Reproduce the entries below verbatim, from the line containing "Click the 99 099 value for Infirmiers" through the line containing "The width and height of the screenshot is (569, 320).", and nothing else.

**RECORDS FOR THE TASK**
◆ ◆ ◆

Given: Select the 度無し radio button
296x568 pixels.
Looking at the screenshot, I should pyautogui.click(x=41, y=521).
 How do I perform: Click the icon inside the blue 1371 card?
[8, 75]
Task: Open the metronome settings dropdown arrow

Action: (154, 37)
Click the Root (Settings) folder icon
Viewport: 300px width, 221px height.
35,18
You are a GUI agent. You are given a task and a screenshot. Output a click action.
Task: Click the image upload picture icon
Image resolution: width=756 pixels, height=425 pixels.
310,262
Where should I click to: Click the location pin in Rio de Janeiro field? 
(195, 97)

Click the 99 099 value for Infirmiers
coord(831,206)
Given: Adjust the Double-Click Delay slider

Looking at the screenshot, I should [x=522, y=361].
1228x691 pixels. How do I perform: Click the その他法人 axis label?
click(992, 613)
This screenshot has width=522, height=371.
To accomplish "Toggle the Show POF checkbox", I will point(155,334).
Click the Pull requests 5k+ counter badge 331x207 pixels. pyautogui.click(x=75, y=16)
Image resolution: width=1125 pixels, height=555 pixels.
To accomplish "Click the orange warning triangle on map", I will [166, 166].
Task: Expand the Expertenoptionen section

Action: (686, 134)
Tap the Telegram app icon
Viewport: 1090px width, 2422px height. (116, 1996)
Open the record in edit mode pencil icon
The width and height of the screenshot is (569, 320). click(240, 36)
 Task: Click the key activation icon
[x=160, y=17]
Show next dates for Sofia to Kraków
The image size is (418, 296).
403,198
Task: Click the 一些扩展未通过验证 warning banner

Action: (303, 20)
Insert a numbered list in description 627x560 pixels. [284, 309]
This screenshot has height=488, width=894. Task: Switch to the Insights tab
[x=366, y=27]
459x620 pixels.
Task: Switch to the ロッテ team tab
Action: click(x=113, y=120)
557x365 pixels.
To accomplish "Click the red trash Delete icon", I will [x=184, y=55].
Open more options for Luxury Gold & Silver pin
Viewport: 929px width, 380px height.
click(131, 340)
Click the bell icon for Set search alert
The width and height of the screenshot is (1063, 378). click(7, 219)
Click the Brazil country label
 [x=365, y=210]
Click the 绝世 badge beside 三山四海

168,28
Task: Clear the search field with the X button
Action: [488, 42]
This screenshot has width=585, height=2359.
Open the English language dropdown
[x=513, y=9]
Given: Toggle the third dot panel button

◆ ◆ ◆

**FINAL RESULT**
Click the 99 099 value for Infirmiers
coord(831,206)
Given: Adjust the Double-Click Delay slider

Looking at the screenshot, I should [x=522, y=361].
1228x691 pixels. How do I perform: Click the その他法人 axis label?
click(992, 613)
This screenshot has width=522, height=371.
To accomplish "Toggle the Show POF checkbox", I will point(155,334).
Click the Pull requests 5k+ counter badge 331x207 pixels. pyautogui.click(x=75, y=16)
Image resolution: width=1125 pixels, height=555 pixels.
To accomplish "Click the orange warning triangle on map", I will [166, 166].
Task: Expand the Expertenoptionen section

Action: (686, 134)
Tap the Telegram app icon
Viewport: 1090px width, 2422px height. (116, 1996)
Open the record in edit mode pencil icon
The width and height of the screenshot is (569, 320). click(240, 36)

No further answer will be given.